What is expected:
All of the data below is to be copied again without changes.

[Source material — start]

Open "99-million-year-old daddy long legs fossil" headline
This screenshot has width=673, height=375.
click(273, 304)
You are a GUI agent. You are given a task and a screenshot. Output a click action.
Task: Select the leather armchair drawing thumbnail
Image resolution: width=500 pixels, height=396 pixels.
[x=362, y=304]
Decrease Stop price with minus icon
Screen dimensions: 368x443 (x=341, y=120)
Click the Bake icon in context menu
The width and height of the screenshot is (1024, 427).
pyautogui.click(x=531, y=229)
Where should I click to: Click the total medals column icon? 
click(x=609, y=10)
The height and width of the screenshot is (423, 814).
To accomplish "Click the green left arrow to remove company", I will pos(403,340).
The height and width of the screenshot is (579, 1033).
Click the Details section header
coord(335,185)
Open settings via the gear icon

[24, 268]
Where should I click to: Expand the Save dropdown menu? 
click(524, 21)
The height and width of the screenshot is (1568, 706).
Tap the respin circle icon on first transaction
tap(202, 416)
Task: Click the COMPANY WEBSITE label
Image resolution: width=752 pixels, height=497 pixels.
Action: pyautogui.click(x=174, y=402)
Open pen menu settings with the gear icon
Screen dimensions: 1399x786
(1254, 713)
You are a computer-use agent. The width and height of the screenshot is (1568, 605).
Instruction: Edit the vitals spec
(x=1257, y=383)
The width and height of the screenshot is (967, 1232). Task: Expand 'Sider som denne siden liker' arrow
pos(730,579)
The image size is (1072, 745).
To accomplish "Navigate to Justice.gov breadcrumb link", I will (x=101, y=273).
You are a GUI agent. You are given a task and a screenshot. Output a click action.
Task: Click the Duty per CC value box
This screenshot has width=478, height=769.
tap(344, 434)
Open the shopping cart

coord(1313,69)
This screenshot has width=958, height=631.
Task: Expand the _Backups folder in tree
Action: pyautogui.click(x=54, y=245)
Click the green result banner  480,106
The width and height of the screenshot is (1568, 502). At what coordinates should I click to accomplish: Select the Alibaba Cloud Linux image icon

[Source material — finish]

Answer to this problem:
Open "99-million-year-old daddy long legs fossil" headline
This screenshot has width=673, height=375.
click(273, 304)
You are a GUI agent. You are given a task and a screenshot. Output a click action.
Task: Select the leather armchair drawing thumbnail
Image resolution: width=500 pixels, height=396 pixels.
[x=362, y=304]
Decrease Stop price with minus icon
Screen dimensions: 368x443 (x=341, y=120)
Click the Bake icon in context menu
The width and height of the screenshot is (1024, 427).
pyautogui.click(x=531, y=229)
Where should I click to: Click the total medals column icon? 
click(x=609, y=10)
The height and width of the screenshot is (423, 814).
To accomplish "Click the green left arrow to remove company", I will pos(403,340).
The height and width of the screenshot is (579, 1033).
Click the Details section header
coord(335,185)
Open settings via the gear icon

[24, 268]
Where should I click to: Expand the Save dropdown menu? 
click(524, 21)
The height and width of the screenshot is (1568, 706).
Tap the respin circle icon on first transaction
tap(202, 416)
Task: Click the COMPANY WEBSITE label
Image resolution: width=752 pixels, height=497 pixels.
Action: pyautogui.click(x=174, y=402)
Open pen menu settings with the gear icon
Screen dimensions: 1399x786
(1254, 713)
You are a computer-use agent. The width and height of the screenshot is (1568, 605).
Instruction: Edit the vitals spec
(x=1257, y=383)
The width and height of the screenshot is (967, 1232). Task: Expand 'Sider som denne siden liker' arrow
pos(730,579)
The image size is (1072, 745).
To accomplish "Navigate to Justice.gov breadcrumb link", I will (x=101, y=273).
You are a GUI agent. You are given a task and a screenshot. Output a click action.
Task: Click the Duty per CC value box
This screenshot has width=478, height=769.
tap(344, 434)
Open the shopping cart

coord(1313,69)
This screenshot has width=958, height=631.
Task: Expand the _Backups folder in tree
Action: pyautogui.click(x=54, y=245)
Click the green result banner  480,106
The width and height of the screenshot is (1568, 502). At what coordinates should I click to accomplish: Select the Alibaba Cloud Linux image icon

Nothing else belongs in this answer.